この睡眠時間30分というのは物語の後半ほぼ丸ごと、どのへんから睡眠に入ったか定かではないのだが、目を覚ましたときには主人公ファン・ビンビンが猫を抱いていて傍らにさっきまで一緒に行動していたはずの緑の髪の姿はない。なぜ猫を抱いているのか? 緑の髪の女とは何者だったのか? 主人公が彼女の胸のタトゥーに惹かれた理由は? そのラストシーンでの微笑みが意味するものとは? すべてが謎である。もしかして緑の髪の女は猫が人間に化けていたものなのだろうか。たしかに猫っぽい気まぐれな挙動を示してはいたが…いや、さすがにそれはないだろう。

するとこれはもしかして『ファイト・クラブ』のようなというか、シャーリーズ・セロン主演の『タリーと私の秘密の時間』のような映画だったのだろうか? つまり緑の髪の女とは夫からDVを受けつつも経済的な理由から離婚できずにいるビンビンの逃避願望と夫への反発心の生み出したイマジナリー・フレンド的な…まぁいいや、たぶんそんなこともないだろうが、そんな飛躍なくわりと普通のノワール調ドラマだったであろうが、寝ていた分はいくら想像してもどうせ答えなどないのだ。

答えもないが(あるが)感想もまたほとんどない。なんというか影の薄い映画であった。予告編を観たときにはこれは韓国ソウルが舞台らしいのでソウルの夜がもっと印象的に映し出されるのかなと思ったが案外そこはサラッとしており、ビンビンと緑の女の逃避行も情感薄く起伏はなだらか、これはもとからそういうのはないだろうなと想定していたがバイオレンス描写であるとか劇画調の演出というのもない、少なくとも起きている間はなかったように思う。

「秘密のともだち」の正体を除けばシナリオも映画のトーンも似ているのはやはり『タリーと私の秘密の時間』である。

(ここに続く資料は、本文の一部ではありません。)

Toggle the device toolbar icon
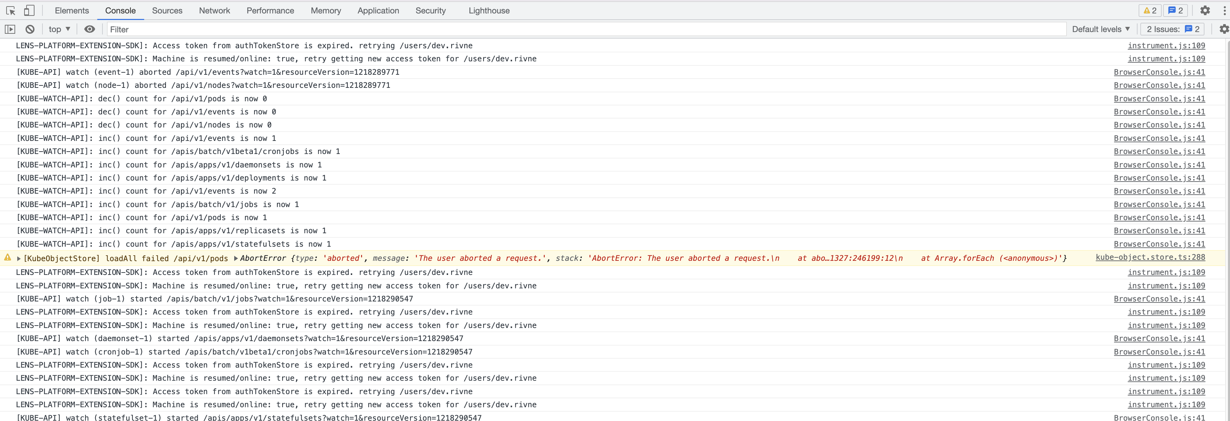Screen dimensions: 1230x421 [x=29, y=10]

つまり、生活疲れで日に日に限界に近づいていく主人公の女の人が、何者にも拘束されないかに見える自由でワイルドな女の人と出会って自分を解放するわけである。その意味でアマチュア運び屋らしいこの緑の女には確かに主人公の心の産物という面はあるのだろう。ノワールというか、サイコロジカルなヒューマンドラマもしくは癒やしのロードムービーとして観る映画なのかもしれない。

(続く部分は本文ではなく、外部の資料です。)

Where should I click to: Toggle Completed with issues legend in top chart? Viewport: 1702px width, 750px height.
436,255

サラッと流されるソウルの夜というのも日常と地続きの非日常への旅と捉えればそれはそれでいいものだ。面白いか面白くないかでいったらそんなに面白くなく記憶にも残らないが、こんな映画もたまにはいい。ちなみにこれ、日本の封切り劇場では劇中の緑の女にちなんで緑の髪の人は鑑賞料金1500円に割り引きといういや緑髪の人なんか一日何人も来ないんだから1000円ぐらいにまけたれやと思う割引キャンペーンをやっていたのだが、そのせいで映画館に向かう道すがら緑色の髪をした女の人がみんな「アッ! これはきっと『緑の夜』を観に行く人だ!」と見えてしまった。自由でワイルドな緑の髪の女は誰の心にも実はこっそり潜んでいるのだと仄めかすようで、なかなかよい体験であった。